Text
[start]

He noted that worldwide bleach is properly packaged in a HDPE (high density polyethylene) bottle, which is sturdier than the PET bottle and opaque.

According to Thomas, his company, which produces the very popular 'Chloro-Do' bleach packaged to worldwide standards, is moving to make it even more difficult for children to open its containers.

"We are moving now to have our manufacturer produce the bleach with a safety cap on it. That way, if a person buys the bleach and takes it home, even if a child tries to drink from a bottle which has contents in it, that bottle will not be easily opened," said Thomas.

Recently, Sherika Whitelock-Ballinsingh, head of the Caribbean Poison Information Network Caribbean Poison Information Network, called on the authorities to put in greater regulations over the sale of household chemicals.

"The major issue is that the chemical retail industry has not been regularised. There is no standard for packaging, labelling and distribution of chemicals in Jamaica. Anyone going into a chemical shop can just take a container and they just buy their bleach," noted Whitelock-Ballinsingh in a concern shared by Thomas.

Thomas argued that in addition to avoiding labelling regulations, some retail outlets are diluting their products below the standards set by the Bureau of Standards Jamaica (BSJ).

"The average chlorine content of the bleach should be 3.5 per cent and that would give you a satisfactory cleaning of your clothes. In many cases, the bulk bleach does not reach up to 3.5 per cent," said Thomas, as he charged that the chlorine content in some retail bleach is as low as two per cent.

He noted that registered bleach producers, including his company, have their product subject to regular tests from the BSJ.

[end]

Exercises
a. From the bleach article, extract the passage starting at "According to Thomas, his" and ending at "of household chemicals.".
b. According to the bleach article, what are the things for which Jamaica has no standard for chemicals?
c. Continue the bleach article from the point where it stops.
The material that comes after this article has no connection to it.

Information supplied
[start]

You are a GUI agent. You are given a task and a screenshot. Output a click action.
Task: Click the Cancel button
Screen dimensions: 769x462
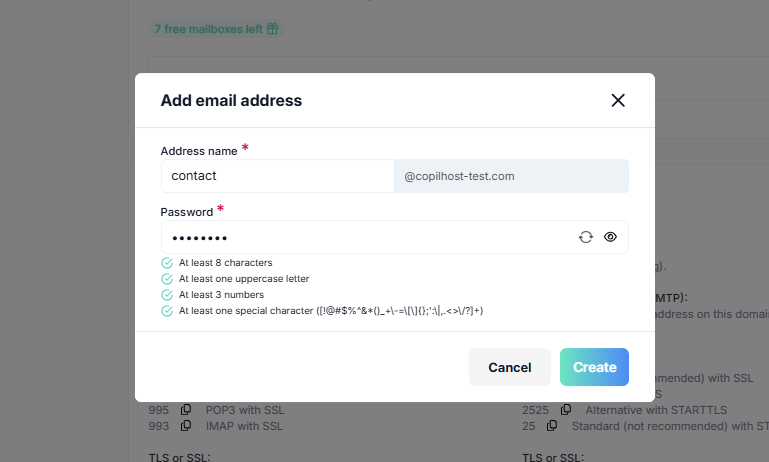pyautogui.click(x=510, y=367)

[end]

Final results
a.
According to Thomas, his company, which produces the very popular 'Chloro-Do' bleach packaged to worldwide standards, is moving to make it even more difficult for children to open its containers.

"We are moving now to have our manufacturer produce the bleach with a safety cap on it. That way, if a person buys the bleach and takes it home, even if a child tries to drink from a bottle which has contents in it, that bottle will not be easily opened," said Thomas.

Recently, Sherika Whitelock-Ballinsingh, head of the Caribbean Poison Information Network Caribbean Poison Information Network, called on the authorities to put in greater regulations over the sale of household chemicals.

b. Packaging, labelling and distribution

c.
Wendell Richards, head of the Standards Compliance Department at the National Compliance and Regulatory Authority (NCRA), last week confirmed that all importers or manufacturers of bleach and other "high-risk" household chemicals should contact the BSJ for the appropriate sample testing.

 

OPERATING BELOW THE RADAR

 

But Richards noted that many of the producers of the bleach that is sold on the retail market operate below the radar, and the NCRA has to rely on information from the public to target them.

He was supported by Orine Henry, director of the NCRA, who noted that while the law gives them the power to inspect the domestic market, food processing establishments, and ports of entry, it restricts them from policing several areas, including fast-food establishments.

"With that limitation, we do not go to certain places ... so the man selling bleach in his backyard would not be part of our regular inspection," said Henry.

"But if it is we are told about it, we will go and take samples or go with the Ministry of Health and try to do something," added Henry, as she agreed that packaging of some chemicals is cause for great concern.